Secretary Michael R. Pompeo With Bret Baier of Fox News Special Report

Michael R. Pompeo, Secretary of State

Via Teleconference

QUESTION:  Earlier this week, my colleague, Bret Baier, had an exclusive interview with Secretary of State Mike Pompeo.  Here’s the second part of that conversation.

QUESTION:  Joining us now, the Secretary of State of the United States, Mike Pompeo.

SECRETARY POMPEO:  Great to be back with you, Bret.  Thank you.

QUESTION:  The last time we talked, you had just come off saying that the Trump administration would be into its second term, essentially.  You have come to the conclusion that this transition process is happening even as the legal challenges continue?  Will you be right-seat/left-seating with the incoming team?

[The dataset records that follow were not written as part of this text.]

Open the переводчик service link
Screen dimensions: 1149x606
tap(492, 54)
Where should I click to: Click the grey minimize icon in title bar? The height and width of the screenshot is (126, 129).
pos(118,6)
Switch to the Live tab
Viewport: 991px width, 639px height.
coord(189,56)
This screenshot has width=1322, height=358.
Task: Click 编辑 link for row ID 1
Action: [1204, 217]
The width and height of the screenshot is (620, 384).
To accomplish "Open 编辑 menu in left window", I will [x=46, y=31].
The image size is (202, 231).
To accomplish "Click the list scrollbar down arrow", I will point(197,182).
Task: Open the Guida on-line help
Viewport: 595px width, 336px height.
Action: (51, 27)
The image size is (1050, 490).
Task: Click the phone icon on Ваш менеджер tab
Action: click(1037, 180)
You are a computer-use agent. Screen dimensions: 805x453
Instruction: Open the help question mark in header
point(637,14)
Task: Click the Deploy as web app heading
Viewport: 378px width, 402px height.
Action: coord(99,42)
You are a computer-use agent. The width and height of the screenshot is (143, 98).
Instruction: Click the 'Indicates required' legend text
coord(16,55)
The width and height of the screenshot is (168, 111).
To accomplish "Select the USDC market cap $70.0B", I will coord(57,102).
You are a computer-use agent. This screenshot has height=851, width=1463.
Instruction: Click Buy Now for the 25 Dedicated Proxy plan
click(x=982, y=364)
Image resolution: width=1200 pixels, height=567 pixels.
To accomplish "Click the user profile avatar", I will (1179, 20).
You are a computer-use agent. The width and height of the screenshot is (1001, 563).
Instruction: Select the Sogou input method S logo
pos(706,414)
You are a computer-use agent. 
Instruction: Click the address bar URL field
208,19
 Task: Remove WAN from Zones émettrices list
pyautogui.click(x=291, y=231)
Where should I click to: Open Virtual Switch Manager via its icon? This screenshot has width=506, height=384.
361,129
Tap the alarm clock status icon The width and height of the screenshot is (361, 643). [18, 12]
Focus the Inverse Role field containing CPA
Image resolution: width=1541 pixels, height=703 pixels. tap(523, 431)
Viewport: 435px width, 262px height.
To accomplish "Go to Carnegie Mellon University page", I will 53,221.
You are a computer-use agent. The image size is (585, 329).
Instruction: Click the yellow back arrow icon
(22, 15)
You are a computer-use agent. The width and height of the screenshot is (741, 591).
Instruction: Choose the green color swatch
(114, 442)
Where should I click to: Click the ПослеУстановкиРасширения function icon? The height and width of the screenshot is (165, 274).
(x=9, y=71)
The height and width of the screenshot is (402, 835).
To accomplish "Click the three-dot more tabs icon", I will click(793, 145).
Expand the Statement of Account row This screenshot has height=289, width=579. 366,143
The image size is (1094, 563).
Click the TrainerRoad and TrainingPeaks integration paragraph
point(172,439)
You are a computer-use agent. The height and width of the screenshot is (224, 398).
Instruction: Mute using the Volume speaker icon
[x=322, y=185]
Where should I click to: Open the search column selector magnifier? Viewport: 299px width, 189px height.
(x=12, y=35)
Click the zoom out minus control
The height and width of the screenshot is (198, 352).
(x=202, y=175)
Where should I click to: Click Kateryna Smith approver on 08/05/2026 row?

SECRETARY POMPEO:  I remember when I was the incoming guy at the Central Intelligence Agency.  The United States has one secretary of state at a time, but we know right-seat/left-seat.  We’ll have one secretary of state and one president for the duration.  But those things that are required that the President has directed us to do in compliance with the decision that the GSA made yesterday, we’ll do all of those things.  It’s a legal requirement, and we’ll always honor that promise.

QUESTION:  When it comes to Afghanistan, where are you on zero troops in Afghanistan?

SECRETARY POMPEO:  Well, it’s the mission set.

QUESTION:  But I mean before January 20th?

SECRETARY POMPEO:  Well, the President will obviously make the decision on that.  The President to date has said that we’re going to go from where we are today, something just over 4,000, to around 2,500.  But Bret, don’t fall in the trap of thinking about America’s security related to the number of soldiers on the ground in any one place.  The threat from terrorism around the world – from Islamic extremism, Islamic terrorism – is real.  It doesn’t just emanate from Afghanistan.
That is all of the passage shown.